Published: 12 September 2012



Epidemiological studies on genital human papilloma viruses infection (HPVs) in general population are crucial for the implementation of health policy guidelines for developing the strategies to prevent the primary and secondary cervical cancer. In different parts of Iran, there is a lack of population-based studies to determine the prevalence of HPV in the general population. The aim of this population-based study is to compare the prevalence rate of genital HPV infection among reproductive women with our previous clinic-based data, which showed a prevalence rate of 5% in women in southern Iran.


Using general primers for all genotypes of HPV, of 799 randomly selected women, five (0.63%, 95% CI 0.23-1.55%) tested positive for HPV DNA. Overall, seven different HPV genotypes were detected: six types (16, 18, 31, 33, 51 and 56) were carcinogenic, or “high risk genotypes” and one genotype (HPV-66) was “probably carcinogenic.”

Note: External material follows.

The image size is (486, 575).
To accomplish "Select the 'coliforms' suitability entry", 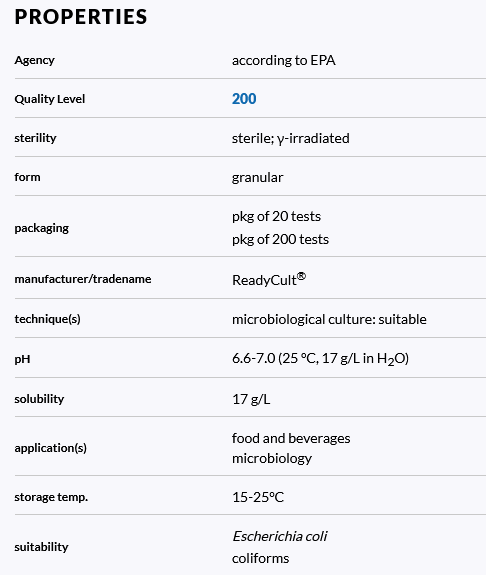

In a population-based study, the prevalence of HPV infection among southern Iranian women was lower than that observed worldwide. However, our gynaecological clinic-based study on the prevalence of HPV infection showed results comparable with other studies in the Middle East and Persian Gulf countries. Since gynaecological clinic-based data may generally overestimate HPV prevalence, estimates of prevalence according to clinic-based data should be adjusted downward by the population-based survey estimates.